"""
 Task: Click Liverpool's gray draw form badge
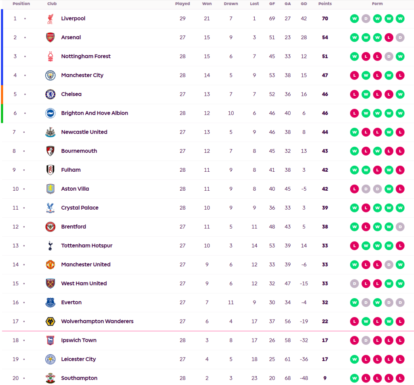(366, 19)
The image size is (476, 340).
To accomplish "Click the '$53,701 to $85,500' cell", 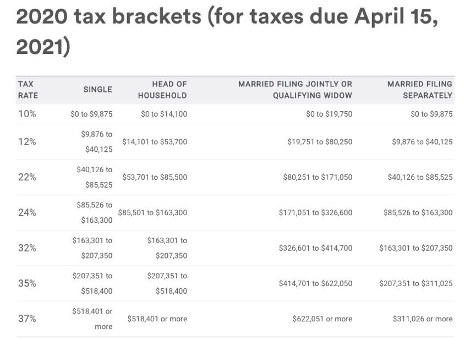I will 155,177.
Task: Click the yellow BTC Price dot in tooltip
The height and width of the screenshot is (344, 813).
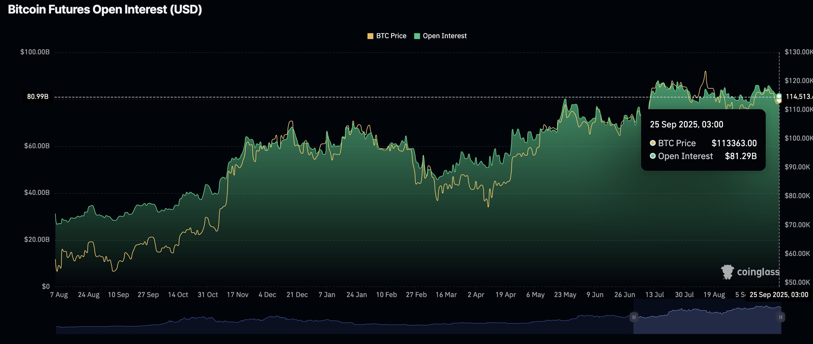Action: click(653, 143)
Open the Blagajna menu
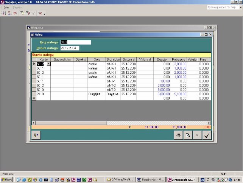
"""
**Exercise:** Update the records from the line containing "Task: Click the" through the end of the records, replacing "yellow" with "orange" and keeping everything else the same. Leave the pictures out.

**Written solution:**
Task: Click the orange BTC Price dot in tooltip
The height and width of the screenshot is (344, 813).
Action: click(653, 143)
Open the Blagajna menu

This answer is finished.